Sto lat czekali Węgrzy na literacką Nagrodę Nobla. Mieli świetnych poetów oraz prozaików, ale ich dzieła nie były w stanie przełamać hermetyczności węgierskiego języka. Dokonał tego dopiero Imre Kertesz, którego powieść „Los utracony” oparta na osobistym doświadczeniu piekła Holocaustu została przetłumaczona już na czternaście języków i zyskała ogromny rozgłos w Niemczech oraz Ameryce. Za tę właśnie powieść Węgier po raz pierwszy otrzymał Nobla.
Na wieść o przyznaniu nagrody Kerteszowi Węgierskie Radio i Telewizja przerwały programy i łączyły się bezpośrednio ze Sztokholmem. W siedzibie Węgierskiego Związku Literatów wywieszono natychmiast flagę narodową. W wielu gimnazjach i na wydziałach filologii uniwersytetów w Budapeszcie i Debreczynie zaimprowizowano dla wszystkich uczniów i studentów prelekcje, które kończyły się owacjami. Urząd skarbowy błyskawicznie obliczył, że za milion dolarów Kertesz dostanie 260 mln forintów, a ponieważ Nagroda Nobla nie jest zwolniona od 40-proc. podatku, odda państwu aż 104 mln forintów. Wreszcie w witrynach księgarń w kilka godzin później pojawiły się powiększone do ogromnych rozmiarów fotograficzne portrety laureata Nobla 2002 oraz jego książki.

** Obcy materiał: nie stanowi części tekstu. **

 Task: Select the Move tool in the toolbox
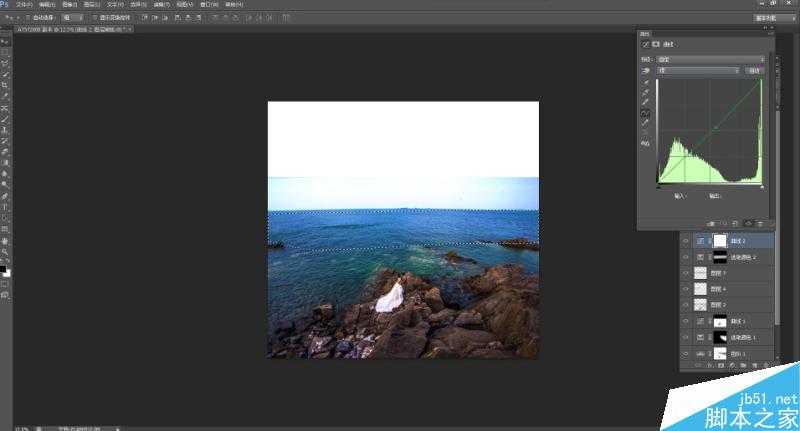tap(5, 41)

Gorzej natomiast z możliwością nabycia w tych księgarniach „Losu utraconego”. Prędzej można kupić tę powieść zarówno w wersji oryginalnej jak i w przekładzie na polski, dokonanym przez Krystynę Pisarską, w Węgierskim Instytucie Kultury przy ulicy Marszałkowskiej w Warszawie niż w Budapeszcie. Rzecz w tym, że wydana po raz pierwszy w 1975 r. książka była potem bodaj tylko dwukrotnie wznawiana i ma się ukazać dopiero w najbliższym czasie w ramach wydawania dzieł zbiorowych Kertesza, rozpoczętego niedawno przez budapeszteńskie wydawnictwo Magveto. W ostatnich latach powieść Kertesza zyskała bowiem znacznie większy rozgłos na świecie niż na Węgrzech.